═══ TASK INPUT ═══

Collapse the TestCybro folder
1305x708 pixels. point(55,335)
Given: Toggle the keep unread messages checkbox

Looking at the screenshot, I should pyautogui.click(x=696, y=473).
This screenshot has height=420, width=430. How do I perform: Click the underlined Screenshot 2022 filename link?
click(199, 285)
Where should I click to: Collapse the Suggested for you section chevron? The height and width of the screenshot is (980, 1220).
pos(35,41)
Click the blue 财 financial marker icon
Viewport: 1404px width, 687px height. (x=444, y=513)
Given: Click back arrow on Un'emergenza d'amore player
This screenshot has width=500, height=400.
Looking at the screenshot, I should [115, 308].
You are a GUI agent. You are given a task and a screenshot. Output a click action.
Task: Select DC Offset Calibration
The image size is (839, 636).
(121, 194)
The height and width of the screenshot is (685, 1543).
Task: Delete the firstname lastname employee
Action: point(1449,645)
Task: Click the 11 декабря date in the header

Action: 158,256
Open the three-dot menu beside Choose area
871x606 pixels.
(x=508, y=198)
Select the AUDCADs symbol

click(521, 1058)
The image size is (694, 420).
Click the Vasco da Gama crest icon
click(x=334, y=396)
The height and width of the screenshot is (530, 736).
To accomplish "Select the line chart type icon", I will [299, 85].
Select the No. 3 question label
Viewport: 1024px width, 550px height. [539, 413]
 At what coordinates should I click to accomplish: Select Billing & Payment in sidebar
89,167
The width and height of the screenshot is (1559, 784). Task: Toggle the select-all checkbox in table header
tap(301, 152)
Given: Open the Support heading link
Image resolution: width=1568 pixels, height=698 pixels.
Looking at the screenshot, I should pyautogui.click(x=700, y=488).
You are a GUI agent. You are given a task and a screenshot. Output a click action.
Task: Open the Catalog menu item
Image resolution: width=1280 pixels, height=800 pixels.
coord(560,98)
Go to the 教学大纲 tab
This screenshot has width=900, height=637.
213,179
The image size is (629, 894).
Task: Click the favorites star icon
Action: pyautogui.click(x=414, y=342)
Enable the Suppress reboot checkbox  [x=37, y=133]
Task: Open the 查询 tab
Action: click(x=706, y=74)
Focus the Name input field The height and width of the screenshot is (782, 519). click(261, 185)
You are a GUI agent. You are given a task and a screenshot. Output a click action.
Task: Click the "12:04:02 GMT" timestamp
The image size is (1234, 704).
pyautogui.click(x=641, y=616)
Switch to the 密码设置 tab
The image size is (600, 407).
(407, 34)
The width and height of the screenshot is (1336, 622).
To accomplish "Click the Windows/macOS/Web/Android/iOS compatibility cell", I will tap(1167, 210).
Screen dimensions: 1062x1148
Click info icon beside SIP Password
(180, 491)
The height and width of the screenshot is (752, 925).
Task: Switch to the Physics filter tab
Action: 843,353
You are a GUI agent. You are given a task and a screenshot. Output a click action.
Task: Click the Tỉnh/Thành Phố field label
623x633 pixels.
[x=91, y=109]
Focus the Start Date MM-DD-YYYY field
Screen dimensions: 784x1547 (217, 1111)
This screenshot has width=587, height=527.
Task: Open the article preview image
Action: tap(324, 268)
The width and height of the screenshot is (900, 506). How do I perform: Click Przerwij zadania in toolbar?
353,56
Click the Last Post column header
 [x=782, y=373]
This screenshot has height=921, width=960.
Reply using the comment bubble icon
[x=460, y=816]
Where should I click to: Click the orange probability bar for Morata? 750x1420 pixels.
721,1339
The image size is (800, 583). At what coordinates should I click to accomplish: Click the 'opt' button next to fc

═══

WHAT IS NEEDED: Respond with only the number of lines in the records that include the word "menu".

REPLY TO THE EXERCISE: 2